The present invention relates to an intelligent pipeline automatic repair robot, and more particularly, to an intelligent pipeline automatic repair robot capable of automatically detecting a defect generated in a sewer pipe or the like.

Various underground pipes including sewer pipes may be defective in a buried state, and a repair robot or the like may be used for repairing such defects. However, in the case of an underground conduit such as a sewer pipe having a large diameter of 800 mm or more, for example, it is difficult to repair the robot by a robot, and a person may need to be put into the sewer pipe for repairing. In addition, when the repair process is performed by the robot, it is difficult to fix the robot in a predetermined position. Regardless of the diameter of the repair pipe, it is advantageous that the maintenance of the sewer pipe is automatically performed by the robot. Therefore, it is necessary to develop a sewer repair robot that enables automatic repair of the underground conduit.

Patent Publication No. 10-2004-0045557 discloses a sewage pipe inspection system which cuts and crushes sewage inflow pipes and various obstacles obstructing the sewage flow while examining hazardous gas and fault layers of the sewage pipe to judge the damage and life span And a maintenance robot. In addition, Patent Registration No. 10-0825902 discloses a branch pipe unthrougling repair robot configured to be suitable for non-excavation repair of various types of branch pipes, including a moving means, a height adjusting means of a branch tube, a turning means, .

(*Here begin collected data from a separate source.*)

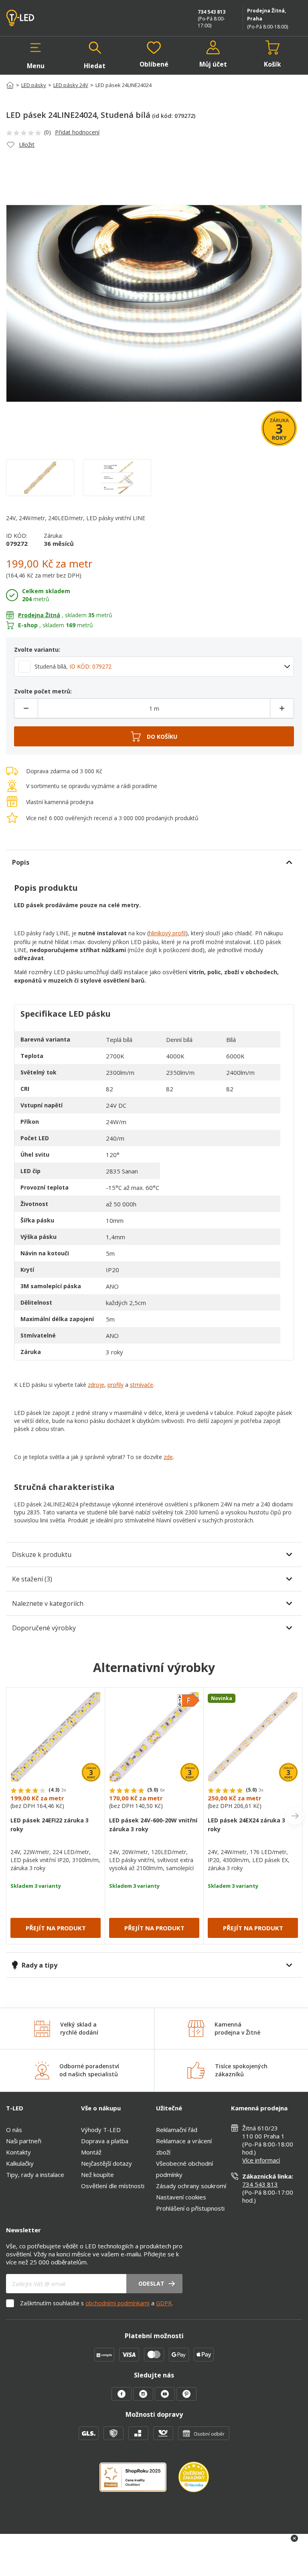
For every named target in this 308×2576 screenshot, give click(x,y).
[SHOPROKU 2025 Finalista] (138, 2482)
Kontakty (18, 2152)
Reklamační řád (176, 2130)
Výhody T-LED (101, 2130)
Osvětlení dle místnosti (112, 2186)
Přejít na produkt (56, 1928)
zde (168, 1457)
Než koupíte (97, 2175)
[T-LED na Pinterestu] (186, 2398)
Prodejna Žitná (39, 615)
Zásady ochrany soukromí (191, 2186)
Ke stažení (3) (32, 1579)
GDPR (164, 2303)
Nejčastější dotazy (106, 2163)
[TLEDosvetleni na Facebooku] (122, 2398)
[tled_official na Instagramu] (144, 2398)
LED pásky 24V (70, 85)
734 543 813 (211, 11)
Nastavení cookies (181, 2197)
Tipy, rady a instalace (35, 2175)
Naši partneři (23, 2141)
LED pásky (33, 85)
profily (115, 1384)
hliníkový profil (167, 933)
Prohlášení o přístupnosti (190, 2208)
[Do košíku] (154, 736)
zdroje (96, 1384)
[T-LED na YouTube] (165, 2398)
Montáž (91, 2152)
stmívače (141, 1384)
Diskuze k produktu (41, 1554)
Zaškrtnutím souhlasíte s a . (96, 2303)
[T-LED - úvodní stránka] (38, 18)
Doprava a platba (104, 2141)
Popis (20, 862)
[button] (35, 55)
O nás (14, 2130)
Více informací (261, 2160)
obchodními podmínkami (117, 2303)
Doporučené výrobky (44, 1627)
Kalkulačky (20, 2163)
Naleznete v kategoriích (47, 1603)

The underground conduit can transfer various types of fluids, and thus can have a variety of structures suitable for it. It is advantageous for the robot for maintenance of the underground conduit to have a structure that can be applied irrespective of the structure or defects of the conduit. However, the prior art does not disclose a repair robot having such a structure.

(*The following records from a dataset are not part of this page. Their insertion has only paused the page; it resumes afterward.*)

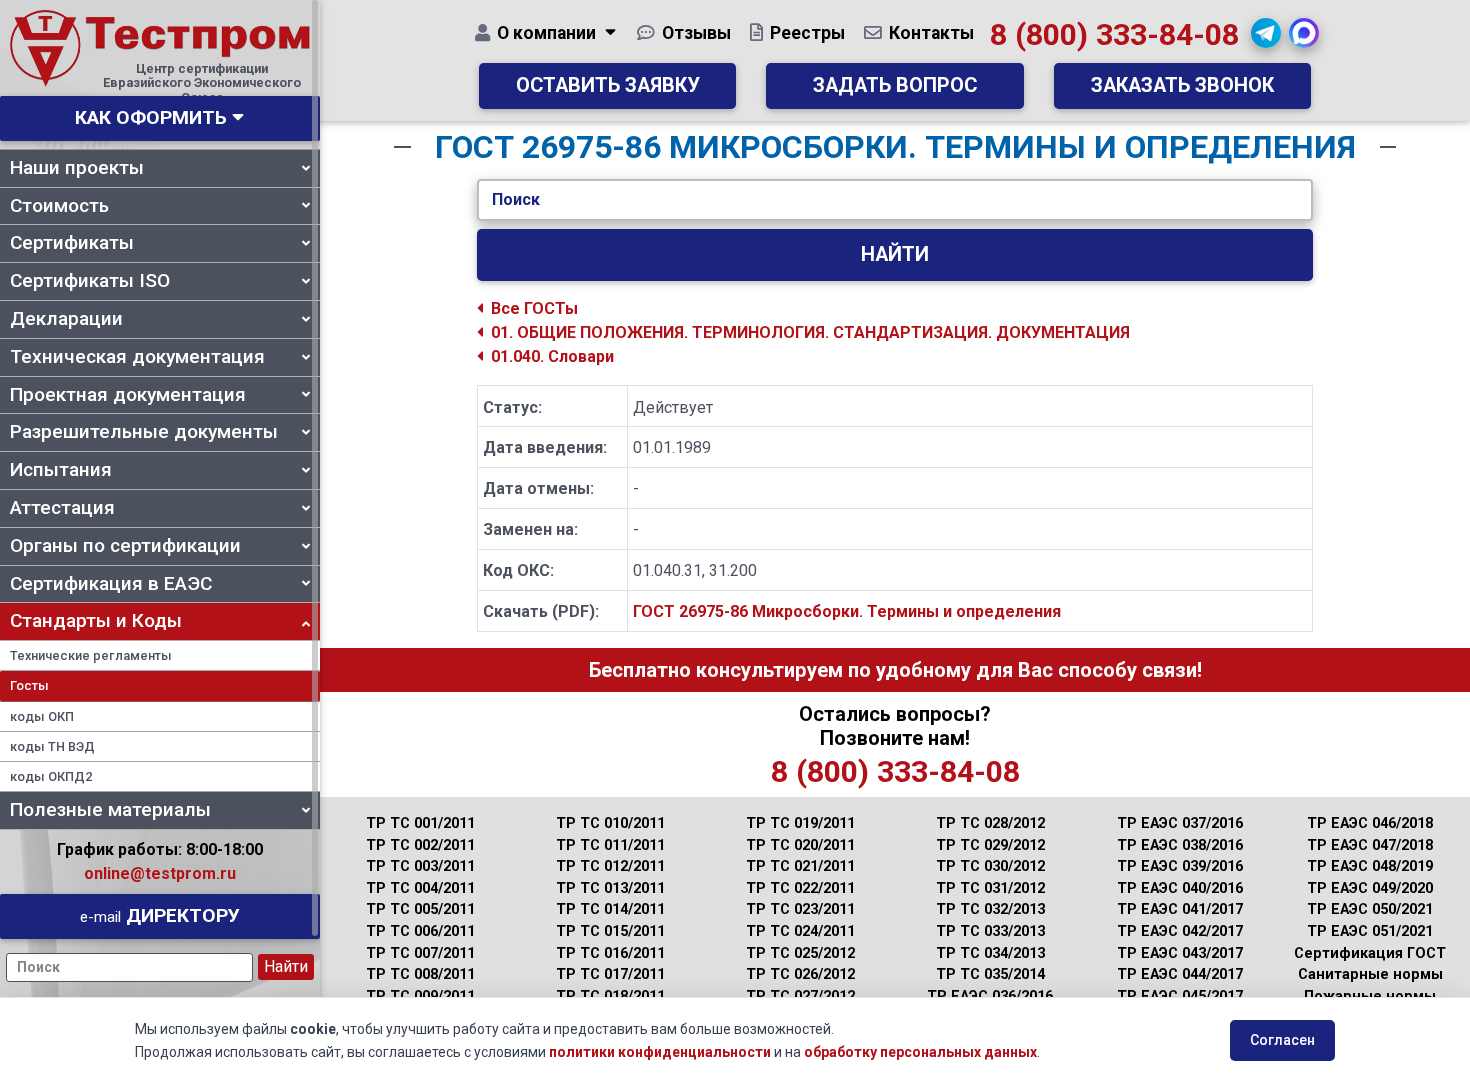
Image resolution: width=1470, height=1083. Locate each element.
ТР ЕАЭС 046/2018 (1370, 823)
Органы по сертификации (125, 545)
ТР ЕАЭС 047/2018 (1370, 845)
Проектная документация (128, 394)
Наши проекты (77, 167)
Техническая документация (137, 356)
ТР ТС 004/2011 (420, 888)
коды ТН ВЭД (52, 746)
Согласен (1282, 1040)
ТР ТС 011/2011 (610, 845)
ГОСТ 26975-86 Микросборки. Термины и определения (847, 611)
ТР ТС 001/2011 (420, 823)
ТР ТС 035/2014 (990, 974)
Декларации (66, 318)
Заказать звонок (1182, 85)
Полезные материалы (110, 809)
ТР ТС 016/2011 (610, 953)
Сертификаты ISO (90, 280)
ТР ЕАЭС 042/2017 (1180, 931)
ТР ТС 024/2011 (800, 931)
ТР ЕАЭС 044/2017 (1180, 974)
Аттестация (62, 507)
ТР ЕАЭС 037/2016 (1180, 823)
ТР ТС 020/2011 (800, 845)
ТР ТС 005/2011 (420, 909)
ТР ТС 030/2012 (990, 866)
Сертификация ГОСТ (1370, 953)
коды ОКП (42, 716)
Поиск (516, 199)
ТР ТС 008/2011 (420, 974)
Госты (29, 685)
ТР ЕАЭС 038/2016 (1180, 845)
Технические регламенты (91, 655)
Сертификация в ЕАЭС (111, 583)
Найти (895, 254)
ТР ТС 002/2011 (420, 845)
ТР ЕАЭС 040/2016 (1180, 888)
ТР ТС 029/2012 (990, 845)
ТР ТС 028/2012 (990, 823)
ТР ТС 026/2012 (800, 974)
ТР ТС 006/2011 (420, 931)
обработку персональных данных (920, 1052)
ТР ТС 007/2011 (420, 953)
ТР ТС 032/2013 (990, 909)
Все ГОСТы (534, 308)
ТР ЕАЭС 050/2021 (1370, 909)
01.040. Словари (552, 356)
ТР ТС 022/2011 (800, 888)
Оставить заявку (608, 85)
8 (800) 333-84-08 (1114, 34)
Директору (160, 915)
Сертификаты (72, 242)
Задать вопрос (895, 85)
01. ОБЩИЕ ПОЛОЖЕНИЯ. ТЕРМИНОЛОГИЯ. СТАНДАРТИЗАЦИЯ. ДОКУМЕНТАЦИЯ (810, 332)
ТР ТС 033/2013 (990, 931)
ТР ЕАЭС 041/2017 (1180, 909)
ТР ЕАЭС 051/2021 (1370, 931)
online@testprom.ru (160, 873)
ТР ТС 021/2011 (800, 866)
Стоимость (59, 205)
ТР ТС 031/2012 (990, 888)
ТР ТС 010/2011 (610, 823)
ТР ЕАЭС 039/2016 (1180, 866)
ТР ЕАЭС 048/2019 (1370, 866)
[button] (1266, 33)
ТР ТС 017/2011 (610, 974)
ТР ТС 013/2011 (610, 888)
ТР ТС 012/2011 (610, 866)
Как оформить (151, 117)
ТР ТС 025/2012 (800, 953)
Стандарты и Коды (96, 620)
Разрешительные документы (144, 431)
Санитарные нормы (1370, 974)
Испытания (61, 469)
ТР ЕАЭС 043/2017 (1180, 953)
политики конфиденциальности (660, 1052)
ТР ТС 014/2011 (610, 909)
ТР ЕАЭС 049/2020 (1370, 888)
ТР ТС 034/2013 (990, 953)
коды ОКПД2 (51, 776)
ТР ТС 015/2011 (610, 931)
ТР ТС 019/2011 (800, 823)
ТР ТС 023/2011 (800, 909)
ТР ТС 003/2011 (420, 866)
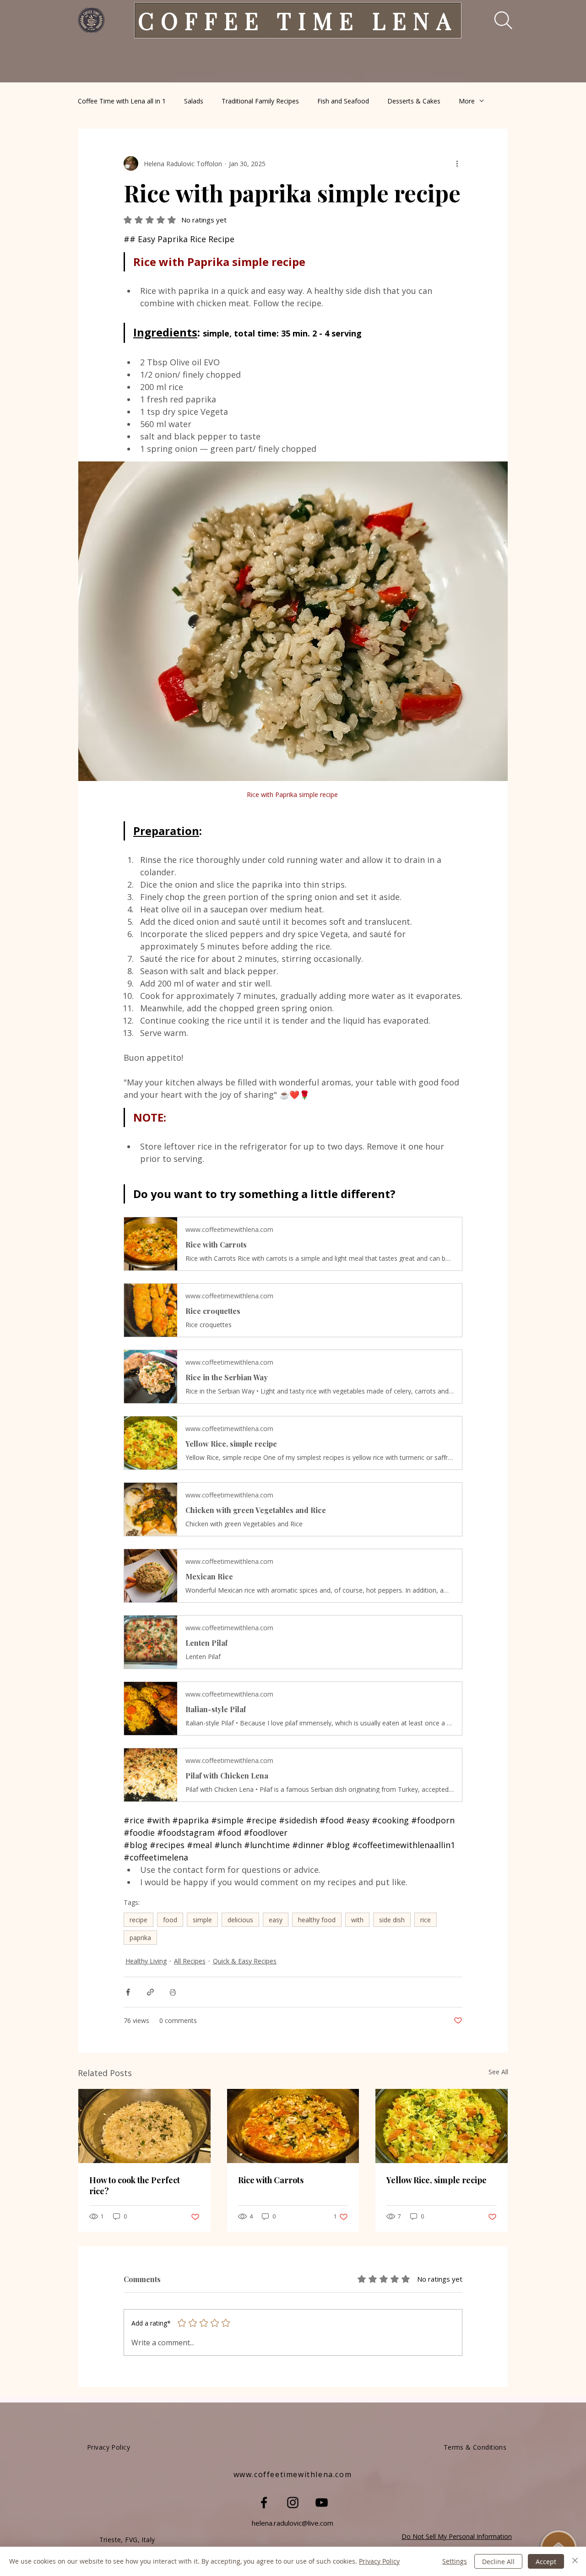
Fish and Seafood (343, 101)
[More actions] (456, 163)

The present invention has been made to solve the problems of the prior art and has the following purpose.

Prior Art 1: Patent Publication No. 10-2004-0045557 (Chubu Pisco, Inc., Sewer inspection and maintenance robot, published on June 02, 2004) Sewer inspection and maintenance robots Prior Art 2: Patent Registration No. 10-0825902 (Plain Development Co., Ltd., April 28, 2008)

SUMMARY OF THE INVENTION It is an object of the present invention to provide an intelligent automatic pipe line repairing robot which can be applied regardless of the structure of the conduit, the defective shape, or the maintenance position.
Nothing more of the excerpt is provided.